[Stored items]
= Beginning of Section =
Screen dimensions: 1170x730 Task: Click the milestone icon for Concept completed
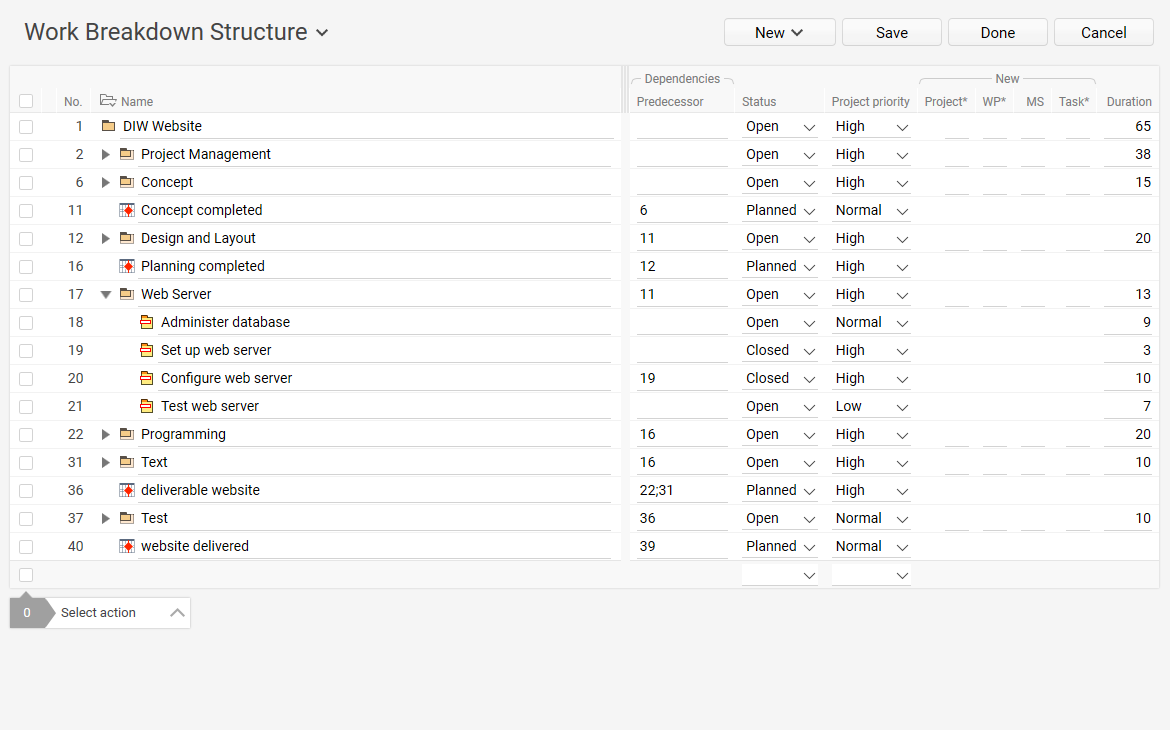pos(126,210)
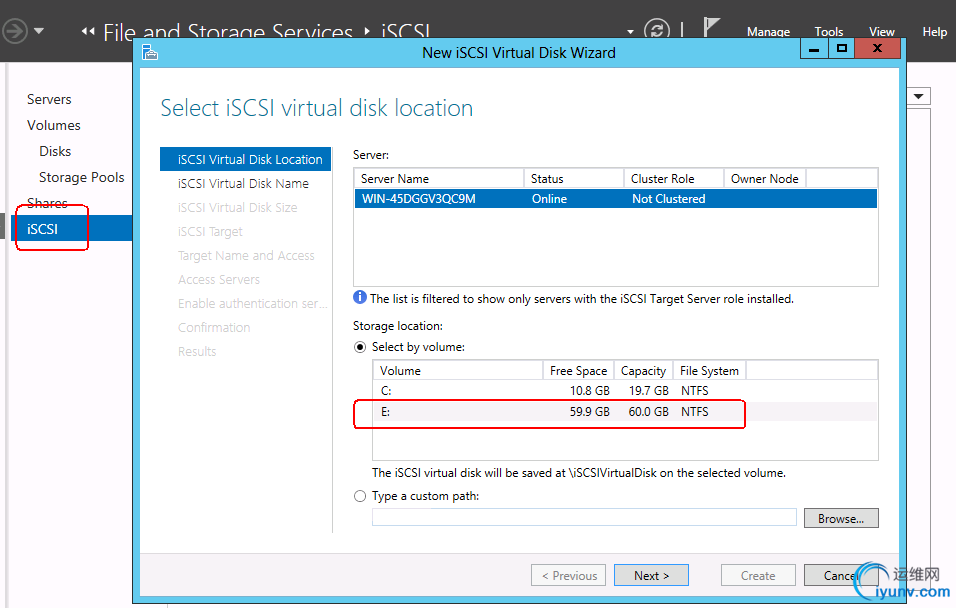Click the Server Manager back arrow icon

pyautogui.click(x=14, y=31)
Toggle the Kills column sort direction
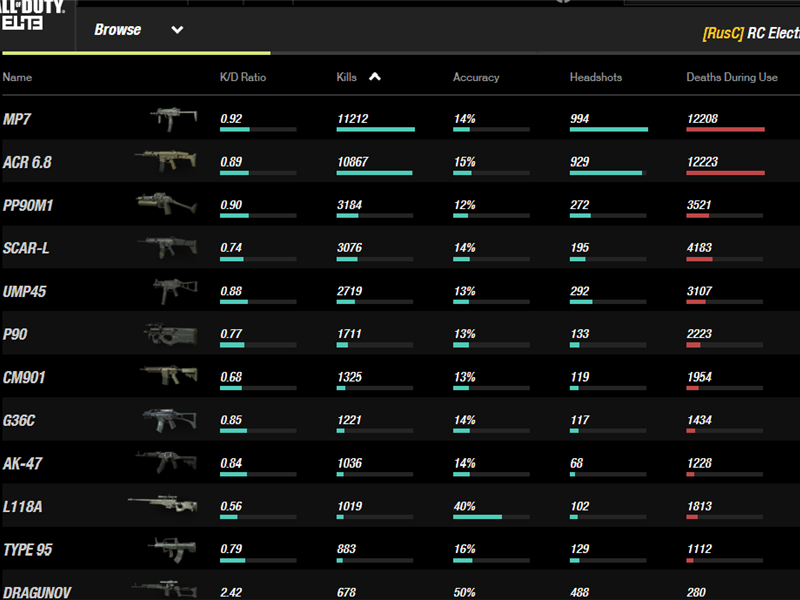 tap(373, 76)
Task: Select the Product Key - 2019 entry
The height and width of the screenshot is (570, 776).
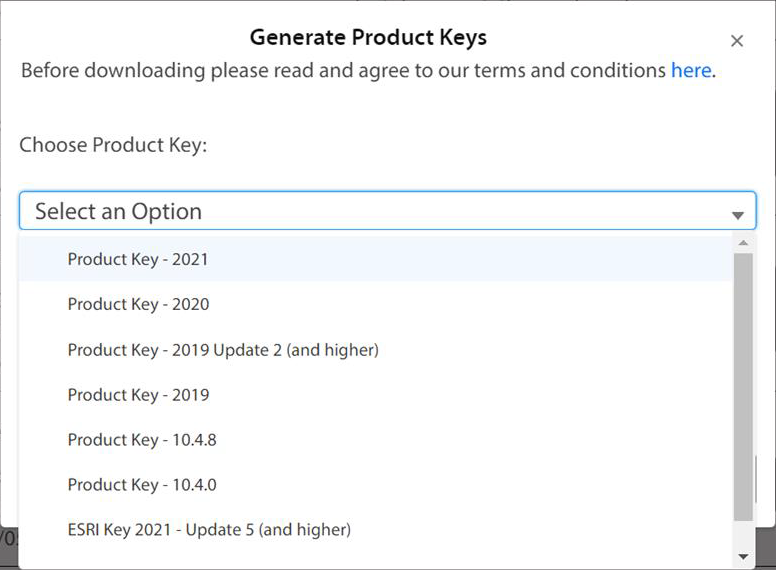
= End of Section =
- _Requirement_:
An exact reproduction of the data above is required, with every picture removed.

- _Answer for the task_:
Screen dimensions: 1170x730 Task: Click the milestone icon for Concept completed
pos(126,210)
Click the Server Manager back arrow icon

pyautogui.click(x=14, y=31)
Toggle the Kills column sort direction
 tap(373, 76)
Task: Select the Product Key - 2019 entry
The height and width of the screenshot is (570, 776).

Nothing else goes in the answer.